In the 1880s, Lindertis F.C. from Kirriemuir played in the Scottish Cup for five seasons, and Kirriemuir F.C. for one.

==Notable people==
- John Ogilby (also Ogelby, Oglivie) (1600–1676), born in Kirriemuir; publisher, translator, impresario and the pioneering cartographer who produced the first road map of England in 1675.
- J. M. Barrie (1860–1937), born in Kirriemuir: creator of Peter Pan and Rector of the University of St Andrews. He called this "wee red toonie" "Thrums" in his novels Auld Licht Idylls, A Window in Thrums, and The Little Minister. "Red" refers to a reddish sandstone used on older buildings in the town, which became a minor tourism destination in response to Barrie. His birthplace on the Brechin road is now a museum owned by the National Trust for Scotland. A statue of Peter Pan stands in the square.
- Violet Jacob (1863–1946), poet and novelist, returned widowed from India in 1936, went to live in Kirriemuir, and died there in 1946.
- Jean Cameron, a 1940s postwoman in Glen Clova, pressed successfully for the official dress-code to allow trousers for women delivering mail (commemorated in Kirriemuir).
- Scott McKenna (born 1996), professional footballer for Aberdeen, Nottingham Forest and Scotland, grew up in Kirriemuir and attended Webster's High School.
- David Niven, actor, claimed Kirriemuir as his birthplace, but was actually born in London.
- Bon Scott, vocalist of AC/DC, was born at the maternity hospital in nearby Forfar in 1946 and lived in Kirriemuir until 1952, when his family emigrated to Australia. A plaque to his memory stands in Cumberland Close. On 26 January 2016, town officials approved plans for a statue of Scott in the Bellies Brae car park.

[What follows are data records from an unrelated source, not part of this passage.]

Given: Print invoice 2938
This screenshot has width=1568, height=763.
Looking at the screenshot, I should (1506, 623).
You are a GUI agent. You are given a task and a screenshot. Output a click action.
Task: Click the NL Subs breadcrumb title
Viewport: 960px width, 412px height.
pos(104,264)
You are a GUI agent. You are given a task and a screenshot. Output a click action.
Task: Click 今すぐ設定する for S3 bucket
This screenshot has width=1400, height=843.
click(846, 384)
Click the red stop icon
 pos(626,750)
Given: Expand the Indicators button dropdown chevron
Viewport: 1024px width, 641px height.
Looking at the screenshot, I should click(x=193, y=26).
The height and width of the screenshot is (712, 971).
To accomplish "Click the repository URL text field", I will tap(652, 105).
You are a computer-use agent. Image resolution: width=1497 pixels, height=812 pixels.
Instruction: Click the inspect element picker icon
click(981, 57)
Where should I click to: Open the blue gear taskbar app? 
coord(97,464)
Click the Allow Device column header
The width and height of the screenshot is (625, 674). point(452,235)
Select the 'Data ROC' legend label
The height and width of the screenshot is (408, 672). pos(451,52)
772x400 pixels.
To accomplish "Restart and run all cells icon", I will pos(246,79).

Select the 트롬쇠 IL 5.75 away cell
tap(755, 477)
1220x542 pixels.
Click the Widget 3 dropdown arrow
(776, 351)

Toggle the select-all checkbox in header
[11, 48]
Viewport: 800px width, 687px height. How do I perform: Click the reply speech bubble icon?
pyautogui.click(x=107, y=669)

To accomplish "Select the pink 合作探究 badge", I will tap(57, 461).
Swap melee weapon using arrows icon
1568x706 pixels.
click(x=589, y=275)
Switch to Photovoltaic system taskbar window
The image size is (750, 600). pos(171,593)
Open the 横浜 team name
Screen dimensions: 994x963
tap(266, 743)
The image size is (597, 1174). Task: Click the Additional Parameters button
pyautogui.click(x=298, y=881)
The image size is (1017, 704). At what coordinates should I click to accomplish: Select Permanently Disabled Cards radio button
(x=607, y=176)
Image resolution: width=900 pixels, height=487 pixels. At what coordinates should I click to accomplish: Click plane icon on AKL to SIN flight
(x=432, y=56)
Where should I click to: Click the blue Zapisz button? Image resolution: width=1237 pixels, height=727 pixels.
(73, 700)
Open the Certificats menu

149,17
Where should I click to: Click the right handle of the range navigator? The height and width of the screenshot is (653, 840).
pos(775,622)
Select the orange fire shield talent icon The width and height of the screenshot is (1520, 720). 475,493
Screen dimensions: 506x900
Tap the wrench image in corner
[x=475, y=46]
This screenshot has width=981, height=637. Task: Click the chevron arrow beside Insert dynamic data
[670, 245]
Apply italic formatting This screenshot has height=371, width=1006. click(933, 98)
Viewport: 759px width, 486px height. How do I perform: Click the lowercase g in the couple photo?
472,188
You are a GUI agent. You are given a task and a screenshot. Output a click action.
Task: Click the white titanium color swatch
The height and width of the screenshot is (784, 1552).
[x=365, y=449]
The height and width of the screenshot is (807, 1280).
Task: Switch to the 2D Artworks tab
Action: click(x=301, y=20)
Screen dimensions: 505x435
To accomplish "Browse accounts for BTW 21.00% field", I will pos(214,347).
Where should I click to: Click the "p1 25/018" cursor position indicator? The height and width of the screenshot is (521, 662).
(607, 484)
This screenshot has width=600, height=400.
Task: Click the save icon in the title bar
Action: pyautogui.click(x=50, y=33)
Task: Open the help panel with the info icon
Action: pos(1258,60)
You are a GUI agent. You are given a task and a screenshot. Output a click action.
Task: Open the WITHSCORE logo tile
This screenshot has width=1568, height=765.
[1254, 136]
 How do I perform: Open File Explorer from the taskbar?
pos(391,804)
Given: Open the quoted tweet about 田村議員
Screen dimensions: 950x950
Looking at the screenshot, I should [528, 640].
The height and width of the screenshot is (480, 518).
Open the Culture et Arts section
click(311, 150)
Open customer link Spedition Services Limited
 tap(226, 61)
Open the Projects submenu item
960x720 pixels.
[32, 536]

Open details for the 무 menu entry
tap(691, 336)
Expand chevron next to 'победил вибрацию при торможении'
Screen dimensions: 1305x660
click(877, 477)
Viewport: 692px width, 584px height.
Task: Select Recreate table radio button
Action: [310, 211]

This was unveiled by former AC/DC bass player Mark Evans in April 2016 during the town's annual "Bonfest" event.
- Sir David Wilkie, surgeon, was born here in 1882. He befriended Barrie in 1930, when he became Chancellor of the University of Edinburgh, due to their common home town.
- Victoria Cross awardees: Captain Charles Lyell, Corporal Richard Burton, and Private Charles Melvin resided in Kirriemuir.
- Ryan Kopel (born 1997), actor and singer.

==Twin towns==
Kirriemuir is twinned with:
- Volvic, Puy-de-Dôme, France
- Kerrimuir, Melbourne, Australia

==In popular culture==
- "The Ball of Kirriemuir", a rude and traditional song about a dance party that ends in virgin ladies all losing their virginity.